スキャンした紙資料のOCR(光学文字認識)を低コストなAlibaba Cloudでやってみた
つい先日、大量の紙資料をデジタルデータ化するにあたって作業のスピードアップを図りたい、という相談がありました。スキャンデータの書式や画質がまちまちであるため人の目による確認作業を廃することが叶わず、データ登録ツールの改良でなんとか対応したい。
今回の相談の前提条件として
- フォームに入力されたテキストと既存データの一致度を算出する機能がすでにある
- アップロードした画像を範囲選択する機能が実装済み
なので、作業者の手入力箇所を削減できればそれなりの短時間化が見込めるのではないかとのことでした。
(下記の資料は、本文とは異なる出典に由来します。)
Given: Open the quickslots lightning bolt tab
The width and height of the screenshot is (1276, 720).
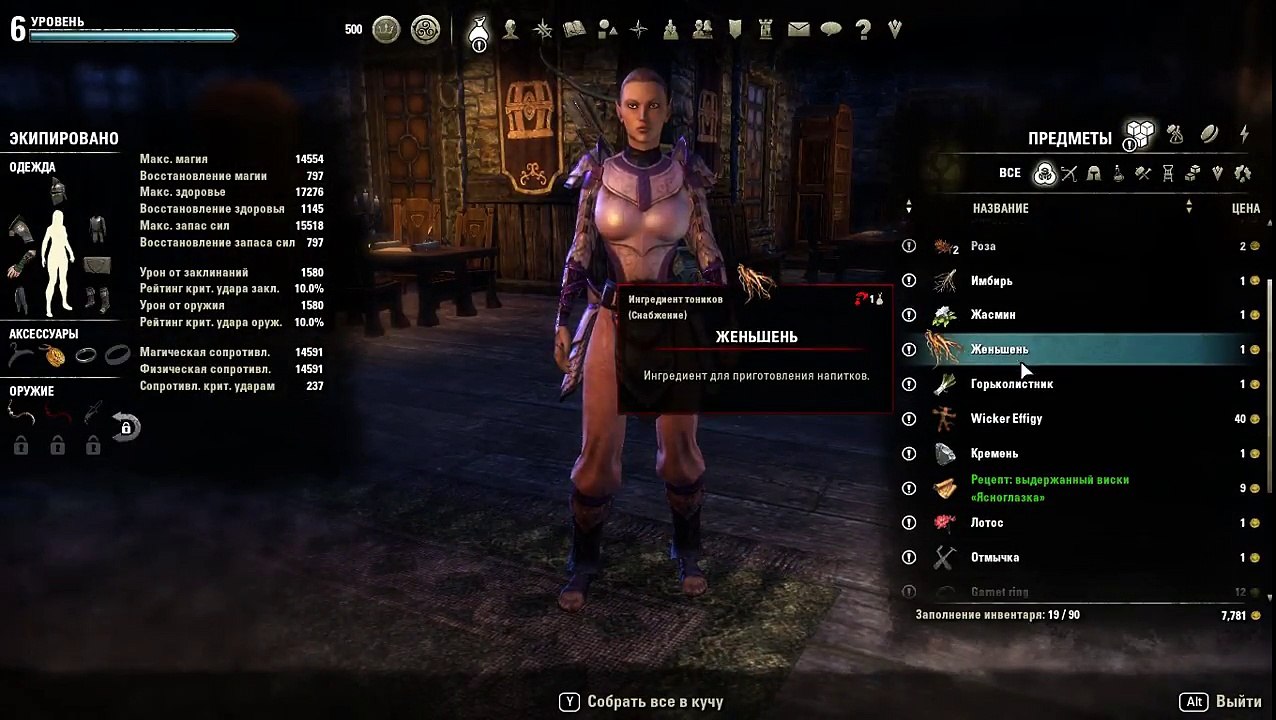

そこで手頃なOCRサービスを探していたところ、Alibaba Cloudで提供されているContent Moderation v1.0にOCR機能があることを知りました。
1,000枚あたりの料金が
0.504 USD以下(上海リージョン)
0.850 USD以下(シンガポールリージョン)
と、かなりお手頃。
どのようなものかと気になったのでこちらの手順に沿って試してみます。
1. Pythonの仮想環境を作成する
uvを使います
% uv init ocrtest && cd ocrtest
Initialized project `ocrtest` at `/Users/user/ocrtest`
2. Python SDKを導入する
次が必要です
- https://pypi.org/project/aliyun-python-sdk-core-v3/
- https://pypi.org/project/aliyun-python-sdk-green/
- こちらのインストール手順にあるzipファイル
uv add
でSDKのパッケージを追加し、
% uv add aliyun-python-sdk-core-v3 aliyun-python-sdk-green
Using CPython 3.11.10 interpreter at: /Users/user/.asdf/installs/python/3.11.10/bin/python
Creating virtual environment at: .venv
Resolved 8 packages in 440ms
Built aliyun-python-sdk-core==2.16.0
Prepared 2 packages in 2.09s
Installed 7 packages in 76ms
+ aliyun-python-sdk-core==2.16.0
+ aliyun-python-sdk-core-v3==2.13.33
+ aliyun-python-sdk-green==3.6.6
+ cffi==1.17.1
+ cryptography==43.0.3
+ jmespath==0.10.0
+ pycparser==2.22
ダウンロードしたzipファイルのextension以下を
./.venv/lib/python3.11/site-packages/aliyunsdkgreen/request/
へコピーしました。
3. アクセスキーを設定する
AccessKey Managementで作成したIDとシークレットをそれぞれ環境変数に設定します。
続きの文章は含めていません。